-- Material for the task --

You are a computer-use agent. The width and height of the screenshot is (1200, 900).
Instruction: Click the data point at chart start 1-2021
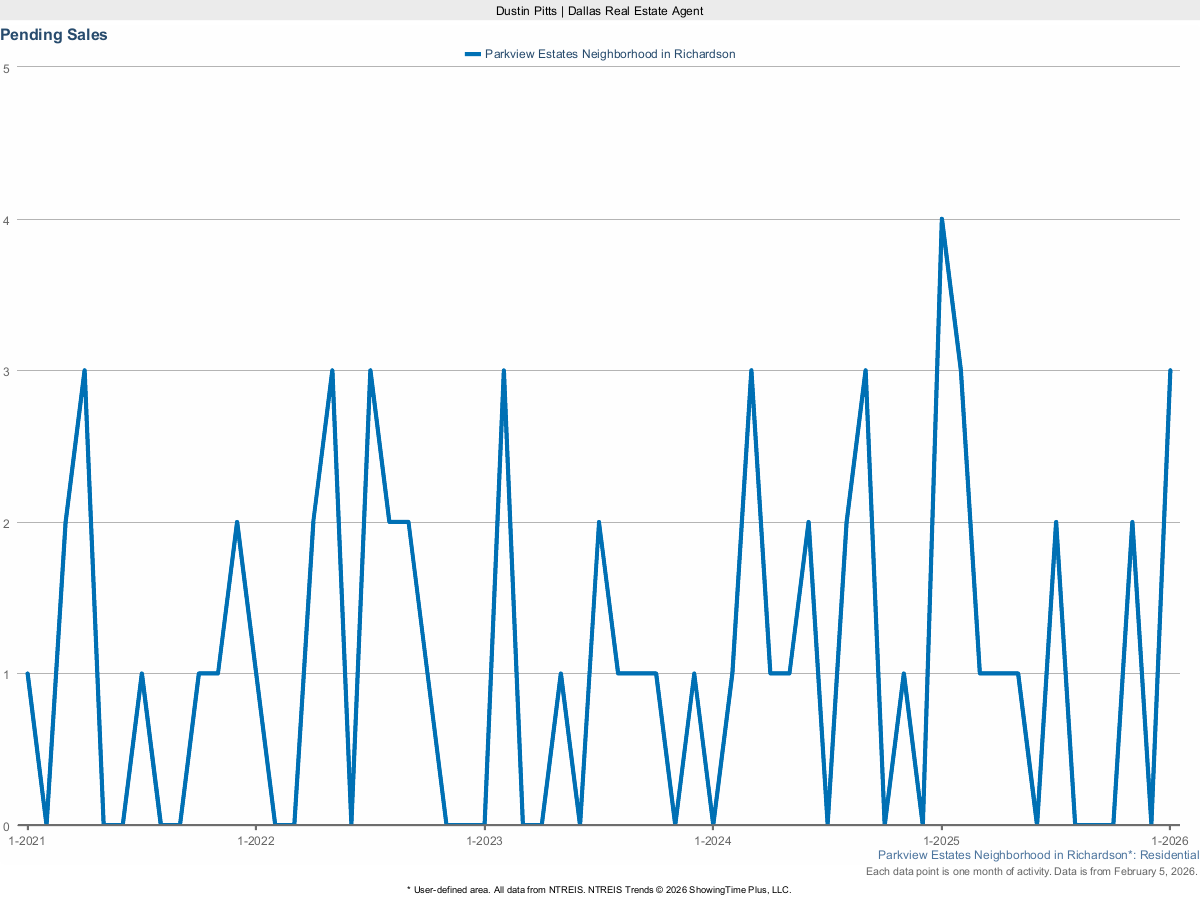pyautogui.click(x=28, y=673)
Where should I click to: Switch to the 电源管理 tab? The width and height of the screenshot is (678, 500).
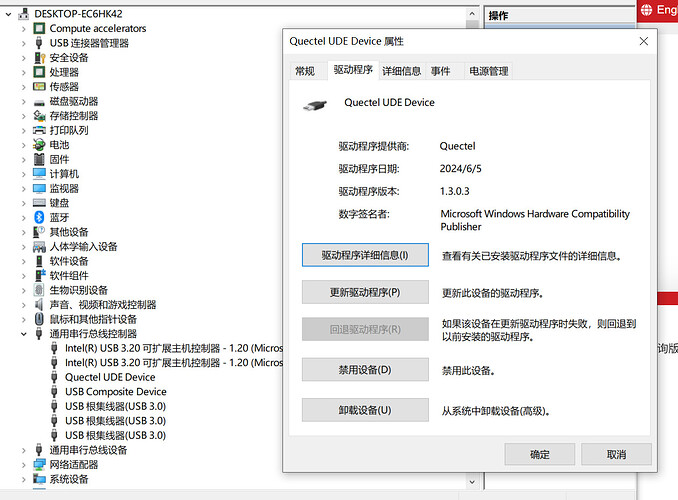[489, 71]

-- What to do --
Since only the text is needed, retype the data above exactly and omit the pictures.

-- Final answer --
You are a computer-use agent. The width and height of the screenshot is (1200, 900).
Instruction: Click the data point at chart start 1-2021
pyautogui.click(x=28, y=673)
Where should I click to: Switch to the 电源管理 tab? The width and height of the screenshot is (678, 500).
[489, 71]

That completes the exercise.